§ SHORT TASK A:
Answer these questions from the GEDCOM source-record excerpt.
(i) What source ID does the Family Tree Maker 2009 record use?
(ii) What file format is given for each image in the Legacy 7 record?
(iii) What abbreviation does the RootsMagic 4 record give for the source?

§ EXTRACT TO READ:

-.-.-

The final section of the GEDCOM file that we will examine is the actual source record:
Family Tree Maker 2009

0 @S00002@ SOUR
	1 TITL Geary, Edward A., A History of Emery County
	1 NOTE
		2 CONC Geary, Edward A..  A History of Emery County:  .  Salt Lake City:
		2 CONC Utah State Historical Society, 1996.

Legacy 7

0 @S4@ SOUR
	1 ABBR History of Emery County
	1 TITL A History of Emery County
	1 AUTH Edward A. Geary
	1 PUBL Salt Lake City: Utah State Historical Society, 1996.
	1 OBJE
		2 FORM jpg
		2 FILE C:\Users\mtucker\Documents\RootsMagic downloads - test\historyofemerycounty-frontcover.jpg
		2 _SCBK Y
		2 _PRIM Y
		2 _TYPE PHOTO
	1 OBJE
		2 FORM jpg
		2 FILE C:\Users\mtucker\Documents\RootsMagic downloads - test\historyofemerycounty-titlepage.jpg
		2 _SCBK Y
		2 _TYPE PHOTO
	1 OBJE
		2 FORM jpg
		2 FILE C:\Users\mtucker\Documents\RootsMagic downloads - test\historyofemerycounty-copyrightpage.jpg
		2 _SCBK Y
		2 _TYPE PHOTO

RootsMagic 4

0 @S1@ SOUR
	1 ABBR History of Emery County
	1 TITL Edward A. Geary, A History of Emery County (Salt Lake City: Utah S
		2 CONC tate Historical Society, 1996), [Page].
	1 _SUBQ Edward A. Geary, A History of Emery County, [Page].
	1 _BIBL Edward A. Geary. A History of Emery County. Salt Lake City: Utah S
		2 CONC tate Historical Society, 1996.

-.-.-

§ SHORT TASK B:
Tally the lines in the rows below that contain the word "panel". Reply with the number only.

§ TASK MATERIAL:
-.-.-

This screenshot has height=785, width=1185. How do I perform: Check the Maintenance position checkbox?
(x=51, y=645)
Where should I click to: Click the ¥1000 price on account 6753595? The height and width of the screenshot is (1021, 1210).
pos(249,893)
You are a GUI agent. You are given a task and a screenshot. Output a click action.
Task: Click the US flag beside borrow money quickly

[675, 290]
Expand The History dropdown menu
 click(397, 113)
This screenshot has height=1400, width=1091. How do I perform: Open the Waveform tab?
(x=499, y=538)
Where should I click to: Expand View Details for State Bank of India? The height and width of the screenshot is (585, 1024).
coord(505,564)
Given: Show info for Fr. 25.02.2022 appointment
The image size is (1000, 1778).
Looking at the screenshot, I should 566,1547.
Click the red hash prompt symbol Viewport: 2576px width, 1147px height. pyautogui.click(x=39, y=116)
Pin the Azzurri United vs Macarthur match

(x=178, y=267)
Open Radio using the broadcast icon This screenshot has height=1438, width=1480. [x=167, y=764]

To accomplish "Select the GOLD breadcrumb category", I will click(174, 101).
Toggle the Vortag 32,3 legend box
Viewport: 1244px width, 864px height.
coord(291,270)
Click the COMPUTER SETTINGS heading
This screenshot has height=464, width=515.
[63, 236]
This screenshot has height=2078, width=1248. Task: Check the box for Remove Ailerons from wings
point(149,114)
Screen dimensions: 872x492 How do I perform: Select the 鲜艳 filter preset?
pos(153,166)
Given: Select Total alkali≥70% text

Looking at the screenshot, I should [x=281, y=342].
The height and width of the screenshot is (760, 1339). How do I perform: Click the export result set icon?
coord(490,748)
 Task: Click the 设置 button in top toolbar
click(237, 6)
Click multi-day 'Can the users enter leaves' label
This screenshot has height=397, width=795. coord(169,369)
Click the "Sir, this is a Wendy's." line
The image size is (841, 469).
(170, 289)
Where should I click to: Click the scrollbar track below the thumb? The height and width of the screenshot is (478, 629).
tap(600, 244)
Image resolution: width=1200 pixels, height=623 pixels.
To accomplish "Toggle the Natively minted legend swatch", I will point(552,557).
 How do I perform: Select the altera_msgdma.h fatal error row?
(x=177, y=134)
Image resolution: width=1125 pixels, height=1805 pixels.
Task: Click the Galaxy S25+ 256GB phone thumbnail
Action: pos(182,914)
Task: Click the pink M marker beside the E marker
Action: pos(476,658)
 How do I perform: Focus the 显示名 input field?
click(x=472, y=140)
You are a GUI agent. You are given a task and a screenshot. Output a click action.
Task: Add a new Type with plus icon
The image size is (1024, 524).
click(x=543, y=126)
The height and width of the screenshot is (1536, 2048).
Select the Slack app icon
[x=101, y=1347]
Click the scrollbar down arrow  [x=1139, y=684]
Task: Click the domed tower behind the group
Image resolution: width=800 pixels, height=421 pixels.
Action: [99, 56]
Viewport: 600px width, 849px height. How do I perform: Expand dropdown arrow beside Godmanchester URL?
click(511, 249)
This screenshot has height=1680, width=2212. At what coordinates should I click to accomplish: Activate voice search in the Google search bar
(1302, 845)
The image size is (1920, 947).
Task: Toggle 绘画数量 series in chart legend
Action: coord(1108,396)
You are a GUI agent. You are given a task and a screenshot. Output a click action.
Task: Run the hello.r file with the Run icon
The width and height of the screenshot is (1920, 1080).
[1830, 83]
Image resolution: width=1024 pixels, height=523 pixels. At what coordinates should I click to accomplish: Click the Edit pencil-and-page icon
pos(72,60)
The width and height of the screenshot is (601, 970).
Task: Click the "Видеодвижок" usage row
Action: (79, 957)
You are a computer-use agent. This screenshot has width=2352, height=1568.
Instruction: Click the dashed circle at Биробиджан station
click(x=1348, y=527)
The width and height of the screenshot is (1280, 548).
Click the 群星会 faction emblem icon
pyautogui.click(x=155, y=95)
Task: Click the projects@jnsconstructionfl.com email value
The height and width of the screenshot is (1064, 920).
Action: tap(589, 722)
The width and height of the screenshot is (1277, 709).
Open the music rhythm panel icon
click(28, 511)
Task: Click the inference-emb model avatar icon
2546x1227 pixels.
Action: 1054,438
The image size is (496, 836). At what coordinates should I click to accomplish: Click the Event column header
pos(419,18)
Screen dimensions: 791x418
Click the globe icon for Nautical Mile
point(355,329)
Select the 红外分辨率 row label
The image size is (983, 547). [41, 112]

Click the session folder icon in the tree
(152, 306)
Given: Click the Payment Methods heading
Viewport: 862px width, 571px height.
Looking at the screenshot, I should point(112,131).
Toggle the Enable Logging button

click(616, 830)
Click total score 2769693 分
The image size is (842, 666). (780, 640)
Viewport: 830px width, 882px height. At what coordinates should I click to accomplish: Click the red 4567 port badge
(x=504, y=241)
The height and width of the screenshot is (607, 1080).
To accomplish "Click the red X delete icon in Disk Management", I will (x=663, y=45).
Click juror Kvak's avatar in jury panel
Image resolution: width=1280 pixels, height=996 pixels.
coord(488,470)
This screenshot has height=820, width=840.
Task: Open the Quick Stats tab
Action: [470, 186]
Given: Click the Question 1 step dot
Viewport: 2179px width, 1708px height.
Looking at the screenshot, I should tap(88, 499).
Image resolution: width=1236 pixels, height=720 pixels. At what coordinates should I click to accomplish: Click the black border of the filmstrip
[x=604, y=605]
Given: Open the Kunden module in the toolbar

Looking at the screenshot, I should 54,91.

-.-.-

§ WRITTEN RESPONSE A:
(i) @S00002@
(ii) jpg
(iii) History of Emery County

§ WRITTEN RESPONSE B:
2